Open-Access: This article is an open-access article that was selected by an in-house editor and fully peer-reviewed by external reviewers. It is distributed in accordance with the Creative Commons Attribution-NonCommercial (CC BY-NC 4.0) license, which permits others to distribute, remix, adapt, build upon this work non-commercially, and license their derivative works on different terms, provided the original work is properly cited and the use is non-commercial. See: http://creativecommons.org/Licenses/by-nc/4.0/
Corresponding author: Bettina K Budai, MD, Department of Radiology, Medical Imaging Centre, Faculty of Medicine, Semmelweis University, Korányi Sándor st. 2., Budapest 1083, Hungary. budai.bettina@med.semmelweis-univ.hu
Received: April 30, 2021
Peer-review started: April 30, 2021
First decision: June 23, 2021
Revised: July 7, 2021
Accepted: August 25, 2021
Article in press: August 25, 2021
Published online: September 21, 2021
ARTICLE HIGHLIGHTS
Research background

Interest in medical applications of artificial intelligence (AI) has steeply risen in the last few years. As one of the most obvious beneficiaries of the advances in computer vision, radiology research has also put AI in a prominent position. Convolutional neural networks are the state-of-the-art methods used in computer vision. Focal liver lesions (FLLs) are common findings during imaging, which can best be evaluated via hepatocyte-specific contrast-enhanced magnetic resonance imaging (MRI).

Research motivation

Though convolutional neural networks are widely used for medical image research purposes, the effect of input, such as data dimensionality and the effect of multiple input channels, has not yet been widely examined in this area. MRI volumes presumably hold more complex information about each lesion; as such, three-dimensional inputs may be more difficult to process and properly use for classification tasks in comparison to two-dimensional axial slices.
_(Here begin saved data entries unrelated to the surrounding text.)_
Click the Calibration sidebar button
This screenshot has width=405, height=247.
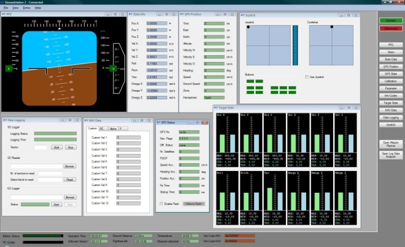[390, 81]
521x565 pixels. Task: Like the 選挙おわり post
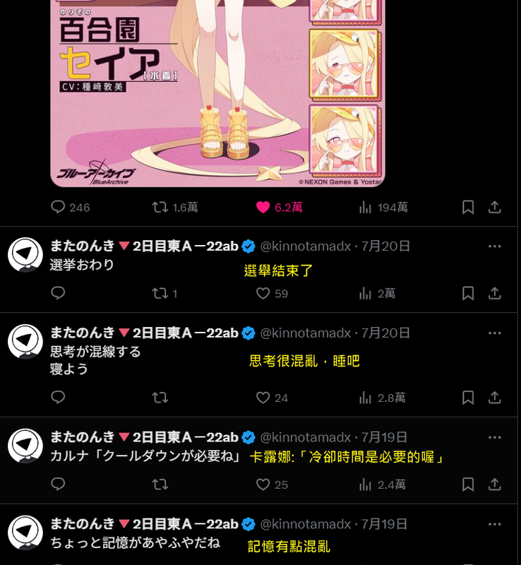(263, 293)
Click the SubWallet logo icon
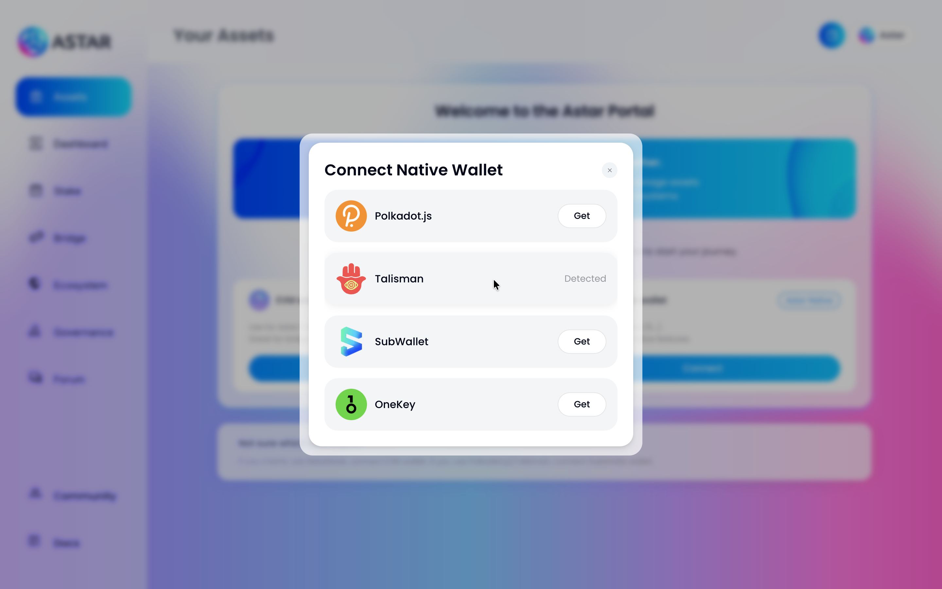942x589 pixels. pyautogui.click(x=351, y=342)
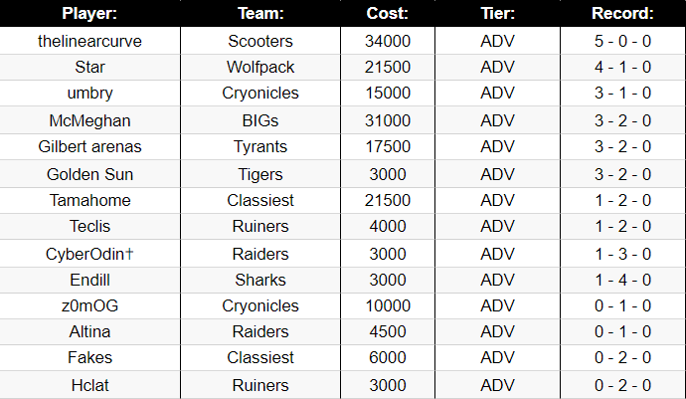Click the Team column header
Viewport: 686px width, 399px height.
(260, 13)
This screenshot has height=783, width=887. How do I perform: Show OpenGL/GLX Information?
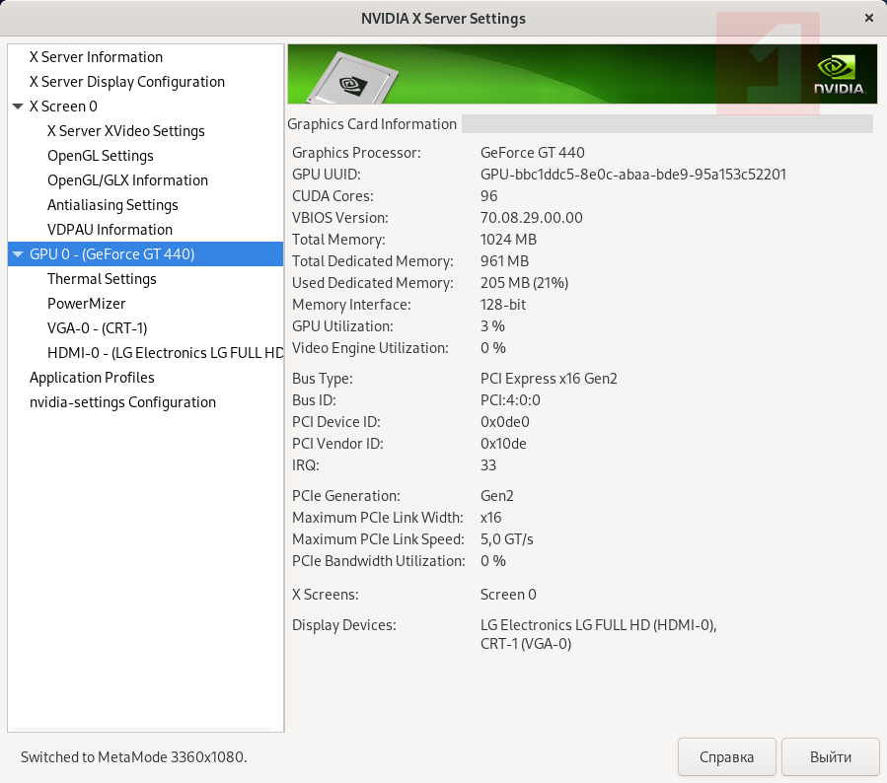127,180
The combination of multiple MRI sequences in addition to the use of hepatocyte-specific contrast agents (HSAs) may also affect diagnostic accuracy.

Research objectives

Our research aimed to compare two- and three-dimensional DenseNets264 networks for the multi-phasic hepatocyte-specific contrast-enhanced MRI-based classification of FLLs.

Research methods

T2-weighted, arterial phase, portal venous phase, and hepatobiliary phase volumes of focal nodular hyperplasias, hepatocellular carcinomas and liver metastases were used to train the two models. Diagnostic performance was evaluated on an independent test set, based on area under the curve, positive and negative predictive values (NPVs), sensitivity, specificity and f1 score.

Research results

The study found that via the use of either two- or three-dimensional convolutional neural networks and the combination of multiple MRI sequences, the average area under the curve, sensitivity, specificity, NPV, positive predictive value and f1 scores of comparable level can be achieved.

Research conclusions

According to our findings, two- and three-dimensional networks can both be used for highly accurate differentiation of multiple classes of FLLs by combining multiple MRI phases and using HSAs.

Research perspectives

This study’s findings can help to clarify the potential applicability of two- and three-dimensional multi-channel MRI images for the convolutional neural network-based classification of FLLs using HSAs.